First off, I’m really sad to be leaving my teachers forever! I had really great ones this year, and I’ll especially miss my English teacher and class. My friends were all in it and I actually felt comfortable expressing myself rather than crumpling into a tiny antisocial ball.
It was actually kind of distressing saying goodbye. And really, really awkward.
You know my science teacher? The one I’ve been complaining about all year?
He and I used to get into these massive debates and arguments at the smallest things, especially on his tests. I had big issues with the tiniest remarks he made. It usually ended at a stalemate, and I only ever gained back like 4 bonus points from all those debates about his weird correct answers.
He gave me a book titled “A Rulebook for Arguments.” Welp.
His note in it was actually touching from someone who always seemed to dislike me, and that gives me all the more reason to feel sad about leaving a year that…wasn’t actually that bad.
I’m terrified about high school.
I don’t know how I’ll ever make friends, how I’ll ever complete any assignments, how I’ll ever make a good impression, how I’ll ever do well in classes! All these fears plague me.
I definitely don’t want to think about it.
But the other thing on my mind is that I have about 3 days of freedom before I have to board a 20-hour flight.

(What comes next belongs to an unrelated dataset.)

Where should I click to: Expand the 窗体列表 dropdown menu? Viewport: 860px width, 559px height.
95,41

To an even scarier destination.
I’m going to China for a month to visit relatives, and visiting relatives is awkward enough. I probably won’t have any internet connection!!!! How am I going to survive?

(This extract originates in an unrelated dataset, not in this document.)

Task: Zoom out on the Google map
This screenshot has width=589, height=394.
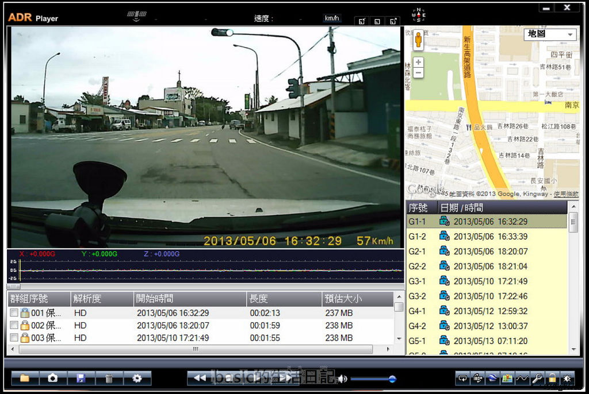Action: coord(418,73)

Especially in big loud cities. I’m really not a city dweller; I’m fit for the suburbs! That’s where I thrive! (preferably a nice, quiet, and open-space suburb area. That’s kinda nonexistent in China.)

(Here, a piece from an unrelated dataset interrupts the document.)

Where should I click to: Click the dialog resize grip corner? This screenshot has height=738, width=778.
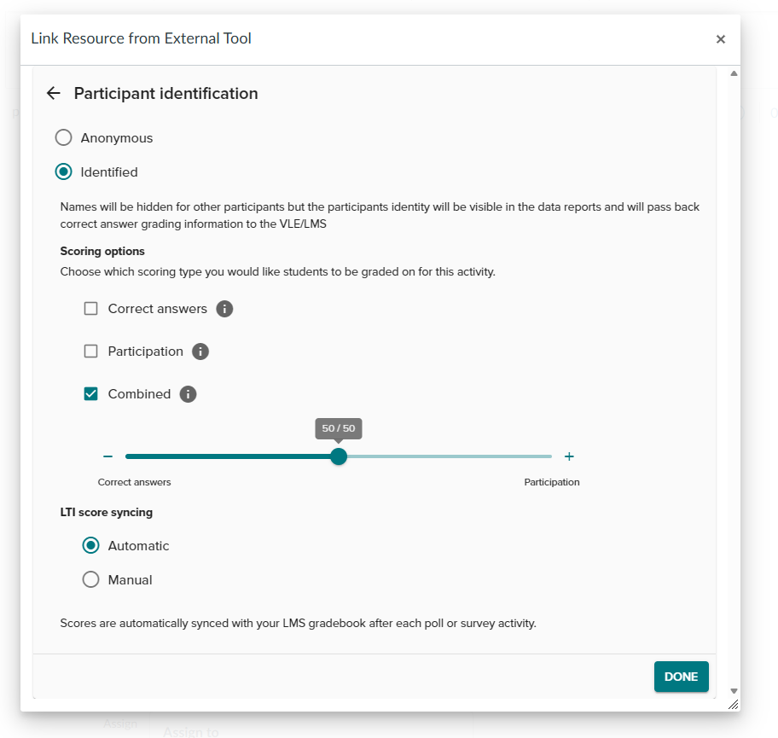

I’m also miserably awful at Mandarin. I can understand it perfectly fine, but speaking it is another story. I won’t be able to communicate with anyone at all!!!!!
Relative: Tian Tian!!! Ni hao ma??? Hen da!!!!!!! dkfadfdkjfakfkafjdafk!??!?!
Me: Si…?? (NERVOUS LAUGHING)
I’m literally going to end up speaking Spanish because I can form better sentences in that language than in Mandarin.
But yeah, I’m going to get crowded around as everyone goes “Wow she’s so big now! She’s all grown up! She’s gotten quite fat!” etc. My parents’ Asian friends always say that about me, and I’m like, “I saw you two weeks ago.”
I’m so nervous. And I won’t get any sleep there either. And packing is really stressful. (also: kind of weird interlude but I was checking the TSA regulations and it says nail polish remover and alcohol are allowed in checked baggage but any flammable liquids are prohibited in both carry-on and checked bags. I AM CONFUSE??)
It’s been a very lazy summer so far. I just stay at home and rewatch Arrested Development and Doctor Who. In fact, I almost went out to the real world today! Almost! Aren’t you proud of me?
My friend invited me to go see Iron Man 3 with her, but then my mom didn’t want to drive me to the theater. But, you know, Rainfall nearly went out to socialize. That should be enough.
I have been crafting though, albeit badly.
I made a bracelet for my grandmother, but then I dropped all the beads and they all rolled into oblivion. I managed to track down every bead except for one!! And I need it by tonight. It’s as if it’s just decided to poof away.
I also made a couple of wire’s bird nest charms, but they’re kind of ugly. And I nearly strangled myself with the guage wire!
Yeah, I don’t know if crafting is for me…but they’re really shiny! @___@
Nervous, nervous, nervous…I gotta wake up at 4Am and then go onto one of my worst fears…EEEE is the sound my anxiety makes! Helllllllp!